Levaquin is a 3rd-generation fluoroquinolone antibiotic, manufactured by Ortho-McNeil, a subsidiary of Johnson & Johnson. Doctors prescribe Levaquin as an antibiotic to treat bacterial infections in many different parts of the body. It does not work for viral infections (for example, the common cold). While patients taking Levaquin have reported a variety of minor side-effects, common with any medication, the most serious Levaquin side effect reported has been an increased risk of Achilles tendonitis among current and former patients. Several studies published in accredited medical journals have cited case studies in which individuals who have taken Levaquin have been adversely affected by levofloxacin-induced tendonopathy and tendon rupture.

A Minnesota jury recently awarded $1.8 million in the first bellwether Levaquin lawsuit, including $1.1 million in punitive damages against Johnson & Johnson and a subsidiary for recklessly failing to warn consumers and doctors of about the risk of Levaquin tendon ruptures. The verdict was handed down in December of 2010, in the U.S. District Court for the District of Minnesota, in a case brought by 82-year-old John Schedin, who suffered an Achilles tendon rupture after taking Levaquin. The case was the first out of nearly 3000 lawsuits over Levaquin to reach a jury.
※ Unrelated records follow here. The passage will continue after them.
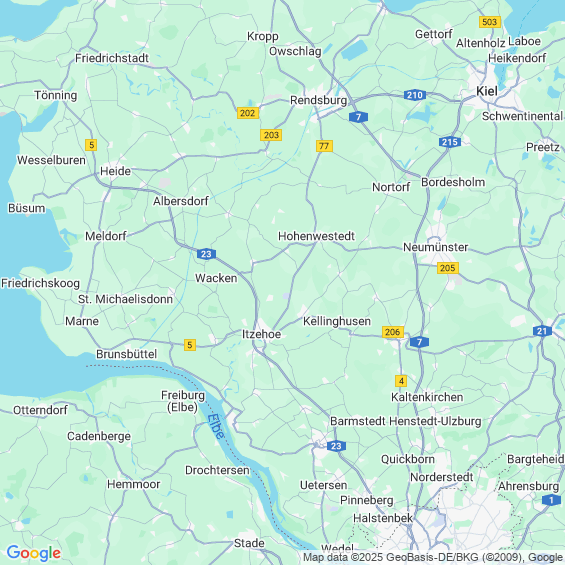Image resolution: width=565 pixels, height=565 pixels.
Task: Select the yellow 206 road marker
Action: (393, 332)
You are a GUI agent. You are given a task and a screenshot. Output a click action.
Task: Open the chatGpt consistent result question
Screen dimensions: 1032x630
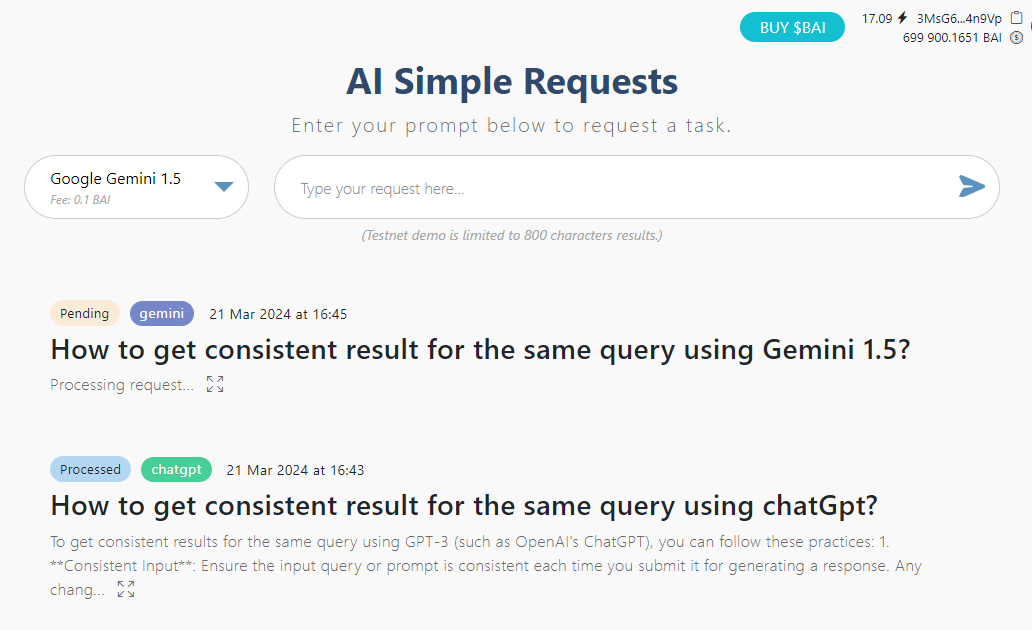click(x=464, y=505)
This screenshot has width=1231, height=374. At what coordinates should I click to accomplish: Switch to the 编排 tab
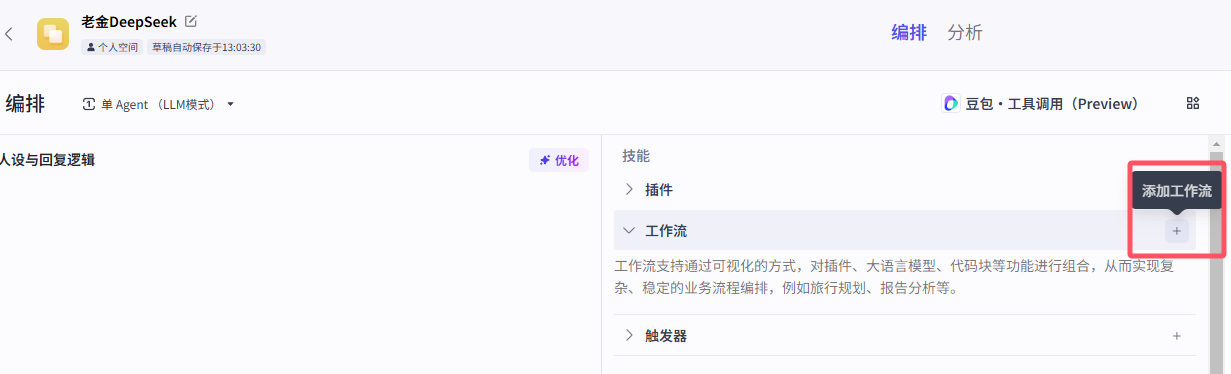point(909,33)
Shedin’s Levaquin lawsuit is one of six Levaquin cases that were selected for early trials in the MDL, known as bellwether lawsuits. The trials are designed to help the parties’ gauge how juries will respond to similar evidence that will be presented in other cases and to promote the possibility of a Levaquin settlement agreement between the parties. In July 2008, the FDA announced plans to require a "black box" warning on all prescriptions of Levaquin after the consumer group Public Citizen sued the FDA to require the agency to add black-box warnings to all fluoroquinolone antibiotics. The warning will caution patients of the risk of tendonitis and tendon rupture associated with use of the drugs. Although most ruptures frequently involve the Achilles tendon, they can also include ruptures of the shoulder, hand, biceps, and thumbs, according to the FDA.